Here's what makes me so sad....I hardly know any women who would agree there is no "War of the Sexes."

Another generalization (I just can't stop!): males are much more likely to believe Feminism has succeeded in its goals, and is thus a moot point.

And the saddest of all: I think Feminism's success is limited much more by what women have done (and are doing) than by what men have done.

I've hated to even mention "Feminism," as most folk think Feminists hate men....I most certainly don't! After all, I've chosen to live with one for the rest of my life.

I say it's women's fault if Feminism has not reached its goals due to behaviors I see in young women today....don't even get me started there; and watching the name-calling (and bitter anger, and waste of time) between women who work and women who don't work. As far as this Kitten is concerned, we (women) blew it.

Again, this is a gigantic generalization and thus is of limited use. If we're going to generalize, I must add I think individuals are a great deal more different from each other than men/women are from each other. But maybe I'm relatively alone in that opinion(?)

I'm female, BTW, 43, & married.

Thanks again for your thoughtful & insightful comments, Thomas.

EDITed to fix quotes....not perfect, but good enough.
0 Replies
 
BorisKitten
 
  1  
Reply Fri 25 Feb, 2005 11:54 am
material girl wrote:
Boriskitten-Always guys.
Im going back to my teenage years(Im 29)There were a few guys who made comments and made me feel bad about liking someone, which is completely ironic as they all tried it on with me at one time or another(and didnt succeed).
This is going back so many years but the comments still effect me.

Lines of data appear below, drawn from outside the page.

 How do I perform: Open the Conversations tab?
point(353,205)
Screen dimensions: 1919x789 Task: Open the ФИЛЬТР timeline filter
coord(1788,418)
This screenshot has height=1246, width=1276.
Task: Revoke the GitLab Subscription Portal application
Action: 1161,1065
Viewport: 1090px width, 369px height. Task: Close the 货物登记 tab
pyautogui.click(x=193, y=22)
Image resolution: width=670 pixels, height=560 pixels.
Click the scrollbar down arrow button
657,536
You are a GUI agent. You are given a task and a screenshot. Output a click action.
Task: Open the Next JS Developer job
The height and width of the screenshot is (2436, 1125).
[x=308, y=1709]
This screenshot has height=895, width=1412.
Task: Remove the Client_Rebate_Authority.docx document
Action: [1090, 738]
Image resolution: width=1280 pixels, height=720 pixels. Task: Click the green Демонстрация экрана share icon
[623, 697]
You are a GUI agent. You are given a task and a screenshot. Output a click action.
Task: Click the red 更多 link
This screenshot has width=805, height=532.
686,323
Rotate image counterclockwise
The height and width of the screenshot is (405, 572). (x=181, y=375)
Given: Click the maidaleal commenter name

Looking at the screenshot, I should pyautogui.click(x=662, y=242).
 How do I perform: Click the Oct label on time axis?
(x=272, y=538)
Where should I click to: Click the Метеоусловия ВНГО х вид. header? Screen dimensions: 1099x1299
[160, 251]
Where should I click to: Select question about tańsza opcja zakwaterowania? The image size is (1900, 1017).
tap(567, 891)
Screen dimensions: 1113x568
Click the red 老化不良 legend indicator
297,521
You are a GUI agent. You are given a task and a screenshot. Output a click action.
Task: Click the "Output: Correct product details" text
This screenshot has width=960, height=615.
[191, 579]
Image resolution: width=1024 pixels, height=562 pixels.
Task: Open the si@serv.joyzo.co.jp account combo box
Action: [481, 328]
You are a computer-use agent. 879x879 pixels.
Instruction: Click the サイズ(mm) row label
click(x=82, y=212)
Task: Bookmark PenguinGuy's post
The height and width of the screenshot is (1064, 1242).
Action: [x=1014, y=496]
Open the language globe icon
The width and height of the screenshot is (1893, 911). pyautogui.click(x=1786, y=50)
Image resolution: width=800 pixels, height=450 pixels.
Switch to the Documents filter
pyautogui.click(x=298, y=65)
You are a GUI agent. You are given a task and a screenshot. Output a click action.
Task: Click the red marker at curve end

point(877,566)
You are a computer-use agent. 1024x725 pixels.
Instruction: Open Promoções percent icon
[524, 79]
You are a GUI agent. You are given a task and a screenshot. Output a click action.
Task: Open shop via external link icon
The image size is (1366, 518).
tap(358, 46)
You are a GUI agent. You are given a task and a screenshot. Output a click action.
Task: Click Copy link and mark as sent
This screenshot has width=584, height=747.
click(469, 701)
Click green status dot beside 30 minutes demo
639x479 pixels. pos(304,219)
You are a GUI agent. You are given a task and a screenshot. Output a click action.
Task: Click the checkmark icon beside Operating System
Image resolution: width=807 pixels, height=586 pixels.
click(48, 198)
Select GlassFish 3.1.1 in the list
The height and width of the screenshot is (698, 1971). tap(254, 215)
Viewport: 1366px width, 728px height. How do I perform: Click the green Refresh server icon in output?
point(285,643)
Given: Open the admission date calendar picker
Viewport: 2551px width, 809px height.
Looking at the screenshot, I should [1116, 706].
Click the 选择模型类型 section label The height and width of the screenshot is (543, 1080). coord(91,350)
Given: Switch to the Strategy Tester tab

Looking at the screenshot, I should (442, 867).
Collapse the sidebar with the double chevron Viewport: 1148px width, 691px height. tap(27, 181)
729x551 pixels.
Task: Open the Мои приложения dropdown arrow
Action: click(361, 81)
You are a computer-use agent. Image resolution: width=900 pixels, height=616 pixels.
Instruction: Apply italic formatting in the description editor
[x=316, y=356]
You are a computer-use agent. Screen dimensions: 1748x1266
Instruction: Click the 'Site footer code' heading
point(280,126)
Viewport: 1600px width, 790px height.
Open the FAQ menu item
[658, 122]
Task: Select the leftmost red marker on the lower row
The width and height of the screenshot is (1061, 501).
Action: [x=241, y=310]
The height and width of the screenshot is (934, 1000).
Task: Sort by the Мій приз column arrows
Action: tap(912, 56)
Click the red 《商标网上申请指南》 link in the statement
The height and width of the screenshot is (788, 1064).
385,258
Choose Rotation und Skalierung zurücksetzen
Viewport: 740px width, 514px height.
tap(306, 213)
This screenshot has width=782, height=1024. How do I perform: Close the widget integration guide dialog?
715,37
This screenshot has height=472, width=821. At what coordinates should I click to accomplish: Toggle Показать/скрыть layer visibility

Its odd as I really thought about things a while back.The guys Ive 'known'(they can be counted on less than one hand)were all nice to me but the guys that tried it on with me/used me were all sh*ts and called me names.
How does that work!!I thought it would be the other way around.


Wow! I can only guess they're name-calling out of simple bitterness. I'm not sure you have the same expression in the UK: "consider the source," meaning when people criticize you, they're often doing it out of some weakness of their own. Weak, frightened people are often more viscious than strong, confident people.

Quote:
Ive ranted and raved about this next bit before on other threads.
I havnt been touched for 2 years, yet a supposed male friend (who unsuccessfully tried it on with me)completely out of the blue called me a slapper a few months back!!! What did I do to deserve that?
Its another thing obviously effecting me badly and I dont seem to be able to get over it.


Laughing, as we don't have the term "slapper," (that I know of) in the US, but I can understand what it means immediately!

I hope you dropped this supposed friend like a hot potato.

I think a US female would be more likely (oh, generalizing AGAIN) to move to a new place and do her best to forget idiots like these guys. My advice is: leave them behind. Another old, somewhat useful saw: "Living well is the best revenge." Don't let tiny angry people make you the least bit unhappy!

And as for changing things, all I can do is one small bit, and hope it will someday be the pebble that starts the landslide. Not that I think it will work, mind you, but I feel better trying than not trying.
0 Replies
 
BorisKitten
 
  1  
Reply Fri 25 Feb, 2005 12:05 pm
Thanks, Sozobe, for looking that up. I wasn't going to bother, as it seemed Thomas had already stated it could be one of those "carry-along" traits anyway. Personally I can't imagine anything sperm do being a not-very-useful trait....properties of sperm & eggs are just too important to the survival of the species.